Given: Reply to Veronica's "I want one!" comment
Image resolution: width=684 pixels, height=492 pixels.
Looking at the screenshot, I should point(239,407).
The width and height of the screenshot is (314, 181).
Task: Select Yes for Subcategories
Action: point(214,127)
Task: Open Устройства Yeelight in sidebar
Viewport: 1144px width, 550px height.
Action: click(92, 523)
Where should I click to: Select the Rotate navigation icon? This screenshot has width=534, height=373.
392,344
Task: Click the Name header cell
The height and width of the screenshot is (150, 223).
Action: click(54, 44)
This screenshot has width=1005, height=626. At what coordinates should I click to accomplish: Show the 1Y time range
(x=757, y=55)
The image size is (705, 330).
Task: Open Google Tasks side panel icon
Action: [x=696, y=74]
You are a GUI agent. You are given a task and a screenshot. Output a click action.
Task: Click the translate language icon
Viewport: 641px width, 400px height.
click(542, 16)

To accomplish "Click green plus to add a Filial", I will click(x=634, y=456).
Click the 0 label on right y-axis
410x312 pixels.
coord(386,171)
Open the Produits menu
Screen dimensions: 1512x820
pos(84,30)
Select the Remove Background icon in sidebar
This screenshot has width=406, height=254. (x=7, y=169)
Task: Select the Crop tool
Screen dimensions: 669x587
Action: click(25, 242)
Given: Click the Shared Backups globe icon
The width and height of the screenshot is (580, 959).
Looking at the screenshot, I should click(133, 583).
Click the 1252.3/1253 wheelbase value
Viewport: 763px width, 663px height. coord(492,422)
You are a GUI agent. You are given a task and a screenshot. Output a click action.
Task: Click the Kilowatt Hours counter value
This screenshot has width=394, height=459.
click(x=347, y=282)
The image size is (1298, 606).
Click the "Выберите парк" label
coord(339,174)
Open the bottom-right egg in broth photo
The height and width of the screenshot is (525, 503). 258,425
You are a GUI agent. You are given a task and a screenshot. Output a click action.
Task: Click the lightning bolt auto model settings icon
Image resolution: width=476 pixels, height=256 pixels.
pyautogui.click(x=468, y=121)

--------------------------------

### ASSIGNMENT
Copy every entry exactly as it is given.

### SOLUTION TO THIS PROBLEM
Given: Reply to Veronica's "I want one!" comment
Image resolution: width=684 pixels, height=492 pixels.
Looking at the screenshot, I should point(239,407).
The width and height of the screenshot is (314, 181).
Task: Select Yes for Subcategories
Action: point(214,127)
Task: Open Устройства Yeelight in sidebar
Viewport: 1144px width, 550px height.
Action: click(92, 523)
Where should I click to: Select the Rotate navigation icon? This screenshot has width=534, height=373.
392,344
Task: Click the Name header cell
The height and width of the screenshot is (150, 223).
Action: click(54, 44)
This screenshot has width=1005, height=626. At what coordinates should I click to accomplish: Show the 1Y time range
(x=757, y=55)
The image size is (705, 330).
Task: Open Google Tasks side panel icon
Action: [x=696, y=74]
You are a GUI agent. You are given a task and a screenshot. Output a click action.
Task: Click the translate language icon
Viewport: 641px width, 400px height.
click(542, 16)

To accomplish "Click green plus to add a Filial", I will click(x=634, y=456).
Click the 0 label on right y-axis
410x312 pixels.
coord(386,171)
Open the Produits menu
Screen dimensions: 1512x820
pos(84,30)
Select the Remove Background icon in sidebar
This screenshot has width=406, height=254. (x=7, y=169)
Task: Select the Crop tool
Screen dimensions: 669x587
Action: click(25, 242)
Given: Click the Shared Backups globe icon
The width and height of the screenshot is (580, 959).
Looking at the screenshot, I should click(133, 583).
Click the 1252.3/1253 wheelbase value
Viewport: 763px width, 663px height. coord(492,422)
You are a GUI agent. You are given a task and a screenshot. Output a click action.
Task: Click the Kilowatt Hours counter value
This screenshot has width=394, height=459.
click(x=347, y=282)
The image size is (1298, 606).
Click the "Выберите парк" label
coord(339,174)
Open the bottom-right egg in broth photo
The height and width of the screenshot is (525, 503). 258,425
You are a GUI agent. You are given a task and a screenshot. Output a click action.
Task: Click the lightning bolt auto model settings icon
Image resolution: width=476 pixels, height=256 pixels.
pyautogui.click(x=468, y=121)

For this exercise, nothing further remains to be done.